▸ **Stated exercise a**
Name every U.S. state mentioned in the excerpt on abortion waiting periods that appears below.

Noting that most women who obtain abortions are low-income, the study states that “the additional financial costs for a woman to obtain an abortion caused by Tennessee’s [mandatory waiting period] over and above prior costs can amount to a very large share of women’s monthly income.”
Lindo stressed that the study is “first and foremost focused on the [waiting period’s] effects on abortion” rather than its effects on the cost of the procedure.
“We think it is important to know how much mandatory waiting periods can increase monetary costs. It is important to document in itself but also to understand why mandatory waiting periods affect abortion timing,” he said.
The study argues that “future research could examine whether the effects persist into subsequent years, whether they extend to residents in neighboring states, whether they lead to any measurable impacts on birth rates, and whether they affect other outcomes for women and their families.”
Lindo said the political effects of the study’s findings may be multifaceted.
“Those who want to reduce abortion may take our results as an indication that mandatory waiting periods can help them achieve that goal to some degree. At the same time, the fact that mandatory waiting periods lead to more abortions at later stages of pregnancy may give them pause,” he said.
Tennessee isn’t the only state to recently institute mandatory waiting periods for women seeking abortions. In 2015, the Florida legislature passed a law mandating a compulsory 24-hour delay. That law has at present survived an extended legal battle to overturn it.
Arkansas also recently tightened restrictions on abortion when the state government passed a law this year that lengthened the state’s mandatory waiting period from 48 hours to 72.
At the start of the year, Wyoming’s House of Representatives passed a bill requiring women seeking an abortion to wait 48 hours before receiving one. The legislation died in a senate committee before it could come to a vote. One of the bill’s sponsors told local student paper The Wingspan at the time: “We tried on this one, we’ll see what happens (in) another year.”

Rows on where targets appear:
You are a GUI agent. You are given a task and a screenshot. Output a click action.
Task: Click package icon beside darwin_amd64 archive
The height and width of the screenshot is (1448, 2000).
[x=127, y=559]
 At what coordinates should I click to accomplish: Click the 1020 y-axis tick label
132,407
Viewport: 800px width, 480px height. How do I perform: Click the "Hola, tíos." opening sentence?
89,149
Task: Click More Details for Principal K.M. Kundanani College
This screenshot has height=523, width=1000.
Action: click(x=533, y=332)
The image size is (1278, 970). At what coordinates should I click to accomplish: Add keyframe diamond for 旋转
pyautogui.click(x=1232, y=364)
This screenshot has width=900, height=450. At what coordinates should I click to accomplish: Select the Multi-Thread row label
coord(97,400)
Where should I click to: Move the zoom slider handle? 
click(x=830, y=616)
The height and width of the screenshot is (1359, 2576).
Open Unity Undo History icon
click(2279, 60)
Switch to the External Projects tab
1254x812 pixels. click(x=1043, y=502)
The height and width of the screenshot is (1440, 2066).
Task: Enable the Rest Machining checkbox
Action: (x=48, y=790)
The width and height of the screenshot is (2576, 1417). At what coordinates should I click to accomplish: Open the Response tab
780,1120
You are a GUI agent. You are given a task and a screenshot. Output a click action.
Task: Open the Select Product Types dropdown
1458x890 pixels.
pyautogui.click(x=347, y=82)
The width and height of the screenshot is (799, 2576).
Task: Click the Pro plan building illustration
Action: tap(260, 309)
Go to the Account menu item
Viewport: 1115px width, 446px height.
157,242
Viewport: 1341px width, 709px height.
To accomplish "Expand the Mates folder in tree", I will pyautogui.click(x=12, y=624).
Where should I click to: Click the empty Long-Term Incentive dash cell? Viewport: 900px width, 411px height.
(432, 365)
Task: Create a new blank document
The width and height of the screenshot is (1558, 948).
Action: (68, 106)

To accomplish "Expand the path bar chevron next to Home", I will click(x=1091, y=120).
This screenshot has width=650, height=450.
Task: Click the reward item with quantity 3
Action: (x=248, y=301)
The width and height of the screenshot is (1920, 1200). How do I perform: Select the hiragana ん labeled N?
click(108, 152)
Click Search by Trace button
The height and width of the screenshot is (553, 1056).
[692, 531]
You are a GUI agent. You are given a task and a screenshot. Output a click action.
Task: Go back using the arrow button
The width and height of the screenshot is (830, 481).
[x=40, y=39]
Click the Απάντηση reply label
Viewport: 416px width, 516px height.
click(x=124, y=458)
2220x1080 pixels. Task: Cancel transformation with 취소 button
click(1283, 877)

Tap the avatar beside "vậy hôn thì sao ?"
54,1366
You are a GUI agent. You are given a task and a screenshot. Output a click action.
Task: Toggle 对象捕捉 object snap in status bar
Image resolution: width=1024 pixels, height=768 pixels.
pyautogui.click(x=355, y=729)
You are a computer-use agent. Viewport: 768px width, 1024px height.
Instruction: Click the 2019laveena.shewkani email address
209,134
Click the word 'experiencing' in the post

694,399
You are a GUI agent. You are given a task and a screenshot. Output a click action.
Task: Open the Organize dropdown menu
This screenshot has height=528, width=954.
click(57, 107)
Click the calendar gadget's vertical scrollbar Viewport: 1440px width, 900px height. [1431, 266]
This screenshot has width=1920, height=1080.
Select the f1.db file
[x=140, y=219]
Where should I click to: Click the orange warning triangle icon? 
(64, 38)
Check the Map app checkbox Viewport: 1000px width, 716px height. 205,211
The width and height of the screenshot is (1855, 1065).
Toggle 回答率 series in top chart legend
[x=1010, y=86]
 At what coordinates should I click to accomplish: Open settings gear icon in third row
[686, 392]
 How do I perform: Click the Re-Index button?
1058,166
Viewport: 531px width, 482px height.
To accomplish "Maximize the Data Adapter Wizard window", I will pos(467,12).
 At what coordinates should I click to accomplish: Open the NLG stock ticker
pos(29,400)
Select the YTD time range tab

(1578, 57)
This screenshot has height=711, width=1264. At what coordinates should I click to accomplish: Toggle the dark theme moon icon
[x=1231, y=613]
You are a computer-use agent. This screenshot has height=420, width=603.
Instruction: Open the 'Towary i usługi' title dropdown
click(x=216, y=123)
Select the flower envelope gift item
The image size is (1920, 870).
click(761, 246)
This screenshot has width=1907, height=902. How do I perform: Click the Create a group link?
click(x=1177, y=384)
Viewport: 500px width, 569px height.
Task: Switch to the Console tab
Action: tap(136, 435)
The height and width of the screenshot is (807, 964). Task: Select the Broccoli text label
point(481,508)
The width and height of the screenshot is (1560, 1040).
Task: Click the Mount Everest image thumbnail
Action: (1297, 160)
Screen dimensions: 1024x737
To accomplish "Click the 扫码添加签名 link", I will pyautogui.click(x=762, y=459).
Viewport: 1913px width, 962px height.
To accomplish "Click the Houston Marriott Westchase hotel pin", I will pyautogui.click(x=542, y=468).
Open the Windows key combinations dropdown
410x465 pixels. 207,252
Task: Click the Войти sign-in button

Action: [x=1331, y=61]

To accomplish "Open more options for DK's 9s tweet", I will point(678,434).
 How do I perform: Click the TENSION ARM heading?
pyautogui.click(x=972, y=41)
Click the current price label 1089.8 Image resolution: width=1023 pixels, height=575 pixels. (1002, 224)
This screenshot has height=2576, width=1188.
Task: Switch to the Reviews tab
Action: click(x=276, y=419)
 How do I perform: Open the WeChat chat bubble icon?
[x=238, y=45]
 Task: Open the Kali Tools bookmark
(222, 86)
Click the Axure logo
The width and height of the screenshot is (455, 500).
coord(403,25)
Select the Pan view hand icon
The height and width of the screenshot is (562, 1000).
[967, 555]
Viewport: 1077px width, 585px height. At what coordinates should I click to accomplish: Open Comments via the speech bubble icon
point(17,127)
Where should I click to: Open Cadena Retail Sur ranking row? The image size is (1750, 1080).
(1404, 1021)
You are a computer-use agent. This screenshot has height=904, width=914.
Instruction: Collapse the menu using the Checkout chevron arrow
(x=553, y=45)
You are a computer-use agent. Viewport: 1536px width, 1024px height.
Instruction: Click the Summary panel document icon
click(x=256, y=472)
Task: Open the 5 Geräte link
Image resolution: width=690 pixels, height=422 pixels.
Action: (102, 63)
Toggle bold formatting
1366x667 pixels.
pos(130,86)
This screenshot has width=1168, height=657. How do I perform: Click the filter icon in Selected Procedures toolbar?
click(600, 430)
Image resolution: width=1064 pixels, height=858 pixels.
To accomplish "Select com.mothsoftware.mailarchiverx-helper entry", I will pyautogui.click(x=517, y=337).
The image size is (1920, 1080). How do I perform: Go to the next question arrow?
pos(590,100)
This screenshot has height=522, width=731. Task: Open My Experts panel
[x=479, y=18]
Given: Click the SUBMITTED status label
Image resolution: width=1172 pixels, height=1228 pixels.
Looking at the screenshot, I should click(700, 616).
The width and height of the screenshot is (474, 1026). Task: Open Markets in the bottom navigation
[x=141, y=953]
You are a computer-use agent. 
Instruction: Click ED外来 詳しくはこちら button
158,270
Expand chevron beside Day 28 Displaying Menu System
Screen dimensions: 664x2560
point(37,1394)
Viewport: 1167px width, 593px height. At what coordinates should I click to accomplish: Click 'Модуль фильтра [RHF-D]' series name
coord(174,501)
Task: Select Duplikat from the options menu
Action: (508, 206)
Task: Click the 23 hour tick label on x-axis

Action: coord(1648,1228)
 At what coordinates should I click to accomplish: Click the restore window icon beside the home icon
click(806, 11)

▸ **Stated exercise b**
Reproduce the stretch of the records from the line containing "has height=904, width=914." through the line containing "click(600, 430)".

▸ **Correct result a**
Tennessee, Florida, Arkansas, Wyoming

▸ **Correct result b**
You are a computer-use agent. This screenshot has height=904, width=914.
Instruction: Collapse the menu using the Checkout chevron arrow
(x=553, y=45)
You are a computer-use agent. Viewport: 1536px width, 1024px height.
Instruction: Click the Summary panel document icon
click(x=256, y=472)
Task: Open the 5 Geräte link
Image resolution: width=690 pixels, height=422 pixels.
Action: (102, 63)
Toggle bold formatting
1366x667 pixels.
pos(130,86)
This screenshot has width=1168, height=657. How do I perform: Click the filter icon in Selected Procedures toolbar?
click(600, 430)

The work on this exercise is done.